Johannes Kröger (WhereGroup) johannes.kroeger at wheregroup.com
Mon Mar 28 09:45:09 PDT 2022


Hey Stephen,

it's not a dumb question at all! The QGIS Python console+editor's 
autocompletion is pretty misleading as it will suggest pretty much 
anything it can find anywhere in the code base, with no regards if the 
object or class you are currently working with actually has that 
"thing". At least that how it seems to me. :}

In my experience it's best to ignore it for programming purposes and 
only treat it as way to save typing some characters.


As for your errors, "xxx is not an attribute of yyy" means that there is 
no yyy.xxx. This is not something you can import. yyy is an object and 
will be checked live at runtime when Python tries to access its xxx 
attribute (yyy.xxx).
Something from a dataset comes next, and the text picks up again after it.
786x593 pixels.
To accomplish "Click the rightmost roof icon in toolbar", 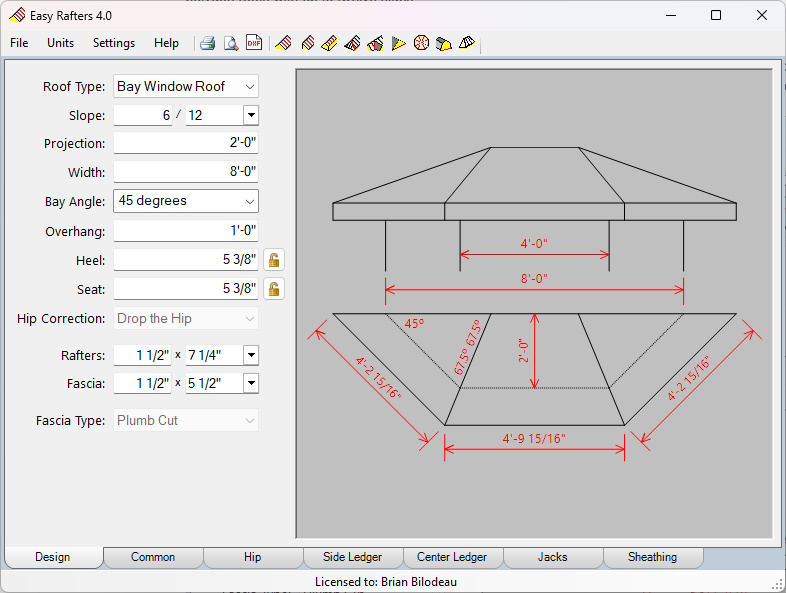I will tap(467, 43).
If .xxx does not exist for yyy, then that's the way 
it is, you are on the wrong path :)

You can find out which attributes and methods your objects have by using 
dir(yyy) or via the API documentation via help(yyy) or online at 
https://qgis.org/pyqgis/master/index.html (make sure to choose the 
correct version corresponsing to your QGIS).

Cheers, Hannes

Am 28.03.22 um 18:33 schrieb Stephen Sacks via Qgis-user:
> Please pardon what may be a dumb question from a self- (half-) taught 
> student of Python.  I often steal fragments of code from the internet 
> (especially including this forum) and sometimes get an error message 
> like  "xxx is not an attribute of yyy" .  My  problem, I think, is a 
> missing  " from xyz import abc".  My question to you now is whether 
> there is some way to know what to import, and from which module, for 
> any particular Python statement.  More specifically, I get this error 
> message:
>
>   AttributeError: 'QgsEditFormConfig' object has no attribute 'setHidden'
>
> when I run the following code:
>
> from qgis.core import QgsProject
> from qgis.core import *
> from qgis.utils import iface
> from qgis.core import *
> from PyQt5.QtWidgets import QInputDialog
> from PyQt5.QtWidgets import *
> from qgis.PyQt.QtCore import *
> from qgis.gui import *
>
> def oneA( lyr, columnName, option ):
>     flds= lyr.fields()
>     indx = flds.indexOf(columnName)
>     config = lyr.editFormConfig()
>     config.setHidden(indx, option)
>     lyr.setEditFormConfig(config)
>
> lyr = iface.activeLayer()
> aField =  'NAME'
> oneA (lyr, aField, True)
>
> When I type this code in the QGIS environment, autocompletion leads me 
> to believe that "setHidden" is allowed after "config." but I must 
> admit I don't understand the meaning of the several choices specified 
> in the parentheses.  I'd be grateful if someone would explain that to 
> me.  Also,  am I correct in thinking that an asterisk following 
> "import" means "everything in this module"?
>    I'm running QGIS  3.16.3  under Windows 10.
>    Thanks in advance for any help.